When Nightly Drinking Is OK
With exceptions—and we’ll get to those in a minute—having a drink or two every night isn’t in itself a sign of abuse or an indication that you’re heading for trouble, says George Koob, Ph.D., director of the National Institute on Alcohol Abuse and Alcoholism (NIAAA).
“There’s very little data that having one or two drinks has any deleterious health effects in young men or leads to alcohol abuse later,” Koob says.
People in many traditional European cultures tend to drink wine with meals. And a New England Journal of Medicine study found drinking 7-plus glasses of wine each week is one component of the kind of healthy Mediterranean-style eating pattern that lowers a person’s risks for heart disease.
Koob says more research is needed to figure out if alcohol can be considered “healthy.” (For now, he wouldn’t advise a non-drinker or light drinker to up his intake.) But, he adds, there’s nothing to suggest a couple beers or some wine with dinner—or even a cocktail before—is going to grease your slide into mid-life alcoholism.
That said, to stay within the “low-risk” zone, you need to be sure your idea of a drink meets the NIAAA’s definitions. “If your glass of wine is a quart, or your cocktail contains three shots, that’s not one drink,” Koob says. (Seriously, check your pours. Research shows most men overserve themselves.)
Also, if you’re slurping four or more drinks a night, or if your total weekly intake exceeds 14 drinks, you’re at elevated risk for an abuse disorder. (The NIAAA offers this helpful questionnaire if you’re not sure how to assess your habit.)
Separating Dependence and Addiction
Even if you find yourself feeling irritable or antsy when you miss your evening drink, that’s not a sign that you’re “addicted,” Koob says.
“Dependence often goes hand in hand with addiction, but they’re not the same things,” he explains. “You can become dependent on almost any substance if it’s part of your daily rhythm, but that doesn’t mean you’re addicted.”
Say you have a beer or cocktail every night after work. Your body and brain are going to become accustomed to that evening ritual, and you may be irritable if you don’t have your hooch. But Koob points out the same would be true if you normally eat dinner at seven but pushed your meal to later in the evening.
When it comes to sleep, eating, and any kind of substance, “anything that disrupts your normal routine is going to put you on edge, but that’s not an indication you have a use disorder,” he adds.
When You Should Worry
If you have a family history of alcoholism, and especially if one or both of your parents has alcohol abuse issues, you need to be wary of booze, and you’re better off restricting your intake, Koob says.
Also, if you’re practically shotgunning that first beer of the day, or you pound your evening cocktail in one or two slugs, that’s more indicative of binge drinking than of a low-risk drinking pattern, he explains.
The same goes if you’re combining a few weeknights of light drinking with weekends of hard partying.

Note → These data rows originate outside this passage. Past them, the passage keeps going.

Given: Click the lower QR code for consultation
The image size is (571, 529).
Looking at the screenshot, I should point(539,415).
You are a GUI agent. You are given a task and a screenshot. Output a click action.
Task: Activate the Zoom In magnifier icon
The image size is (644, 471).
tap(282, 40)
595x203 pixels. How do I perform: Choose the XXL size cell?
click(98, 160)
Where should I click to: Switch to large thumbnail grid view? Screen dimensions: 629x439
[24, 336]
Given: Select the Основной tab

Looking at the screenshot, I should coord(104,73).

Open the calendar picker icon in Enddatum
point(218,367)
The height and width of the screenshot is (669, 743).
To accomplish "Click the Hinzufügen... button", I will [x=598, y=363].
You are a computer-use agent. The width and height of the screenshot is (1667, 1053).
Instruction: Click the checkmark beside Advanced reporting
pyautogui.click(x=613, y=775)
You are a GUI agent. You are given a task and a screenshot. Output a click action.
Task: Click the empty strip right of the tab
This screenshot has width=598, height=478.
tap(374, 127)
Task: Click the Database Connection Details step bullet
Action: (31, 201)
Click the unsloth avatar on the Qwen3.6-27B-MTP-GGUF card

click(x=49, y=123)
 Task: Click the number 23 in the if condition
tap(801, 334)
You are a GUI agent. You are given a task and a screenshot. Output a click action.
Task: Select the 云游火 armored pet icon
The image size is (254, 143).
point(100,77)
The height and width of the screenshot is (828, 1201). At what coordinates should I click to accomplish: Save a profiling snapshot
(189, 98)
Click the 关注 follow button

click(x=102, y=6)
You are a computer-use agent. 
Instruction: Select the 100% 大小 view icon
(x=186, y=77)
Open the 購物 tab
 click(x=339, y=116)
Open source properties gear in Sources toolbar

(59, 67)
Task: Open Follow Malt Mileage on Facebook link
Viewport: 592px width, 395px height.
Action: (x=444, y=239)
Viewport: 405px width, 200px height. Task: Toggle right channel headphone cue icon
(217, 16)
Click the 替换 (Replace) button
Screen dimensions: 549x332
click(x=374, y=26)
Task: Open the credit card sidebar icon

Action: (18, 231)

“Generally, we define binge drinking for men as five drinks in a two-hour period,” he says. If that describes your Friday and Saturday nights, AND you’re knocking back a couple drinks every night during the week, you’re firmly in the danger zone.
Other Times to Cut Back
It’s a cliché that men drink when times are tough. But that kind of drinking is far from harmless.
If you use alcohol to cope, a significant life event like a lost job or having a kid could quickly escalate your drinking into the danger zone, says Paul Lavella Jr., a licensed clinical alcohol and drug counselor at New Jersey- and Massachusetts-based Summit Behavioral Health.
“If one or two drinks is your baseline, but you drink more when you’ve had a rough day or week, that’s something that could become a significant problem when life changes lead to stress,” he explains.
If you have nights when you struggle to control your intake, that’s also a red flag.
“Maybe you went to a party with the intention of staying a few hours and having a few drinks, and then driving home,” Lavella says. “If you end up staying all night and drinking so much that you can’t drive, that’s an example of losing control of a drinking situation where you went in with a plan.”
If you notice that happening regularly, you need to reassess your drinking.
The same is true if you notice your habit is gaining steam. If you used to have a single beer with dinner, but now you’re having a cocktail before you eat and a couple glasses of wine with your food, that’s a problem.
Finally and most importantly, any indication that your social, personal, or professional life is suffering due to alcohol is a sign that you need to make some changes, Lavella says. That’s true regardless of how much you drink.
“There are a lot of genetic and individual factors that change how you feel after a drink,” he says. “But if alcohol is negatively impacting your life or if you’re concerned you may have a problem, you need to take steps to address that.